## Text to read
II. Defining Hotspot Locations

[0059] There are two stages to defining a hotspot: specifying its location and specifying its meaning, or functionality. In the embodiments described herein, the location of a hotspot is defined by a gesture. Its meaning, or functionality, may or may not be defined in whole or in part by a gesture. Below are some example gestures for defining the location of hotspots, although the gestures which may define the hotspot are certainly not limited thereto. All gestures may be performed while in a gesture definition mode, or while simultaneously performing another gesture that indicates that a hotspot is being defined, such as a raised left hand (see FIG. 4).

[0060] Polygonal hotspots: a user specifies points by pausing for a couple of seconds in the desired location for a vertex. Alternatively, the user could outline the shape.

[0061] Circular hotspots: a user could point (and pause) multiple times to the same location to indicate the center of a circle, and then draw a radial line outward and pause when the desired radius has been achieved.

## Data
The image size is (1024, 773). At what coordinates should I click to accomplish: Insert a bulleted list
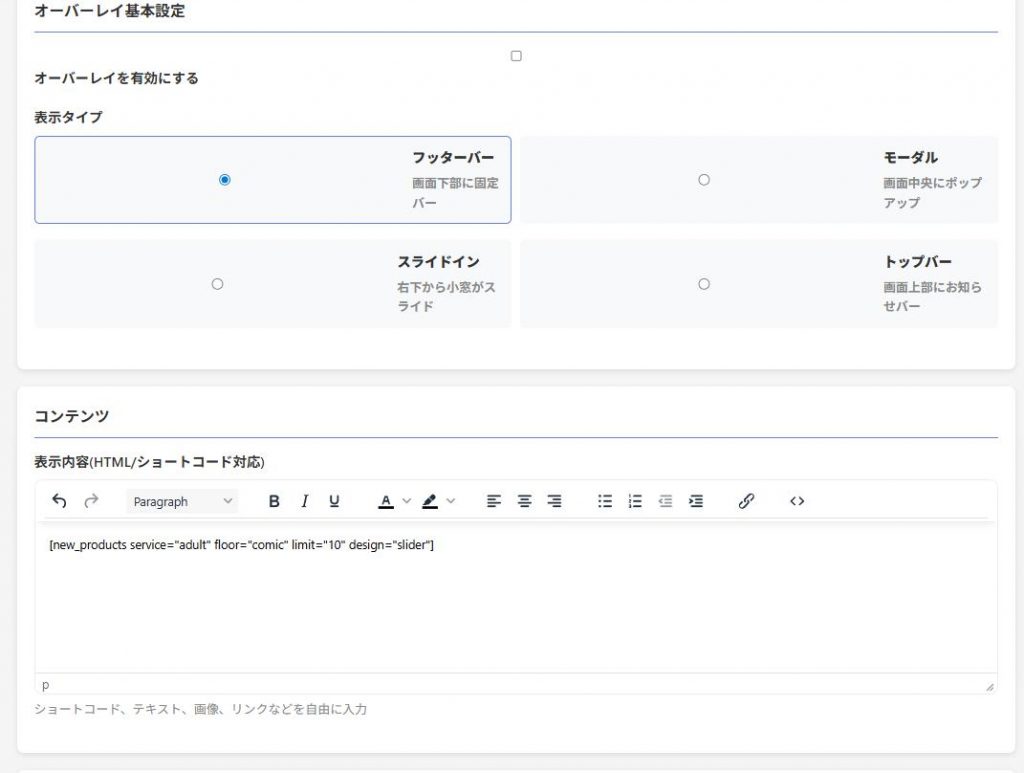tap(605, 501)
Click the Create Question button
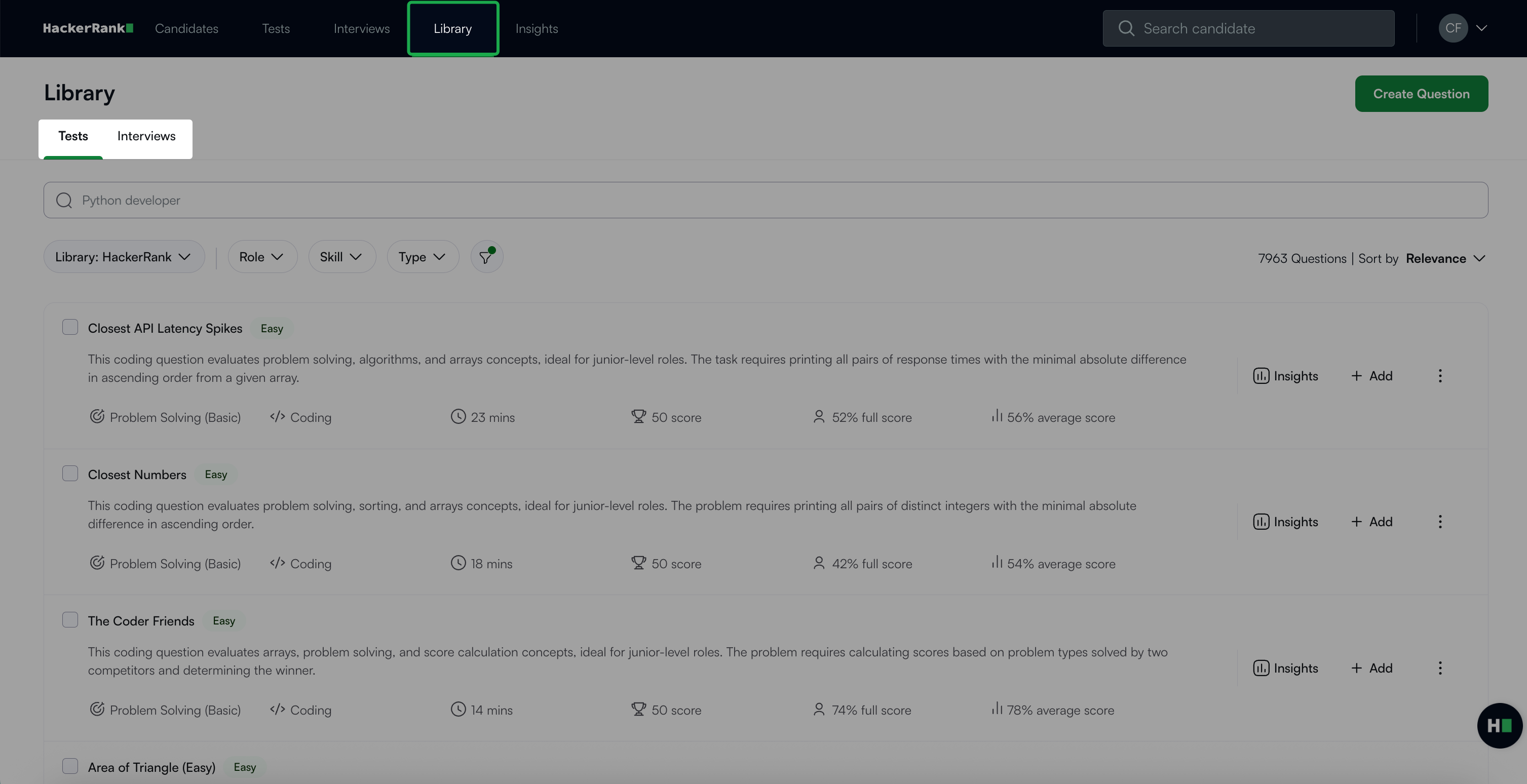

## Directions
Repeat the part of the passage on defining hotspot locations that opens with the words containing "[0060] Polygonal hotspots: a" and closes with "has been achieved.", substituting "corner" for "vertex".

## The response
[0060] Polygonal hotspots: a user specifies points by pausing for a couple of seconds in the desired location for a corner. Alternatively, the user could outline the shape.

[0061] Circular hotspots: a user could point (and pause) multiple times to the same location to indicate the center of a circle, and then draw a radial line outward and pause when the desired radius has been achieved.